サービス開始は今秋の予定。釣銭宅配サービスは、まずセブン-イレブン店舗向けのサービスからスタートし、事業スキームを検証した上でその後一般の事業者向けに展開を図ってまいります。また、釣銭交換機サービスは、独自に交換機を開発して2008年春以降首都圏のセブン-イレブン店舗から順次設置していく予定です。
この新規事業について、セブン&アイHLDGS.村田紀敏社長は次のようにその使命を語っています。 「日々、社会資本を活用して流通サービス事業を展開している企業にとって、既存の事業インフラを活かして社会的なニーズに応えることは、企業の基本的な使命です。そのような使命感をもって、持続性のあるビジネスモデルを構築し、長く中小小売業や飲食事業者の方々に利便性を提供し続けることができる事業を育てていきたいと考えています」。

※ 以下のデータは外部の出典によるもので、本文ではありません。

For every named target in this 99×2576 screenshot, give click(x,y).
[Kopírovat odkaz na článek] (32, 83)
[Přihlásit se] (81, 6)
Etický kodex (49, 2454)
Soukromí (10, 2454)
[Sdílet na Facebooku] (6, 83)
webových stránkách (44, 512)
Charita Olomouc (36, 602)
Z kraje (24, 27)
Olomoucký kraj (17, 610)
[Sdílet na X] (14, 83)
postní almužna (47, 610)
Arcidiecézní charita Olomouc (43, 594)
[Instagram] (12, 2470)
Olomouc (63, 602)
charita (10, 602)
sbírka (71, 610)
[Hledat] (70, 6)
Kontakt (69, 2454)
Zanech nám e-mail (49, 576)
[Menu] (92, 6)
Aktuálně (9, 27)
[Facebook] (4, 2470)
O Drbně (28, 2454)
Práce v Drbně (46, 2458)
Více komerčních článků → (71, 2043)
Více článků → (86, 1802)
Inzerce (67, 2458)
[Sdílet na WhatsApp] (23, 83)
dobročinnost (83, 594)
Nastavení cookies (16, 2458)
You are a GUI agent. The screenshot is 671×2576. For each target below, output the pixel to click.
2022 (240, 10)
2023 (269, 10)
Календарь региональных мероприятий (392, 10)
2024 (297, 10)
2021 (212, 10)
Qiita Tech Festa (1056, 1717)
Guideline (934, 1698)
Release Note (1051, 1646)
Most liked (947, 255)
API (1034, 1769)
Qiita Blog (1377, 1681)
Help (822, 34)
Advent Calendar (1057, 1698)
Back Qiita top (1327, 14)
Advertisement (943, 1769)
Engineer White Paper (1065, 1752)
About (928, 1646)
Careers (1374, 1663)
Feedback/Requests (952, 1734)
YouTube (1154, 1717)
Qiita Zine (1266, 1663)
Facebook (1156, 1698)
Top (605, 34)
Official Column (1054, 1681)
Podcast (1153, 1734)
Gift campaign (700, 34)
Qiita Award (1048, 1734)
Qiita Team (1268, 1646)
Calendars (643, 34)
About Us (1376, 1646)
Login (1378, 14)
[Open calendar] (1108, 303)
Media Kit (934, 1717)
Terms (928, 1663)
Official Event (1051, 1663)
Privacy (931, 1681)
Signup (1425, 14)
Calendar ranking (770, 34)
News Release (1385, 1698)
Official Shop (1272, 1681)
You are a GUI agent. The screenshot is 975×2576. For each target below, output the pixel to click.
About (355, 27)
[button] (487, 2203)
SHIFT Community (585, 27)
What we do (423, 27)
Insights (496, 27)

この他にもコンビニエンスストア事業部門においては、2005年に完全子会社化した米国のセブン-イレブン・インク(7-Eleven,Inc.)が、過去最大規模の投資を実施して今後4年間に1000店舗の新規出店、既存6000店舗の改装を進めるなど、積極的に競争力の向上を図っていく方針です。
グループ全体の戦略の共有化の下で、各事業分野・事業会社による自主的な成長戦略の推進により、セブン&アイHLDGS.は企業価値最大化の取り組みをますます強化しています。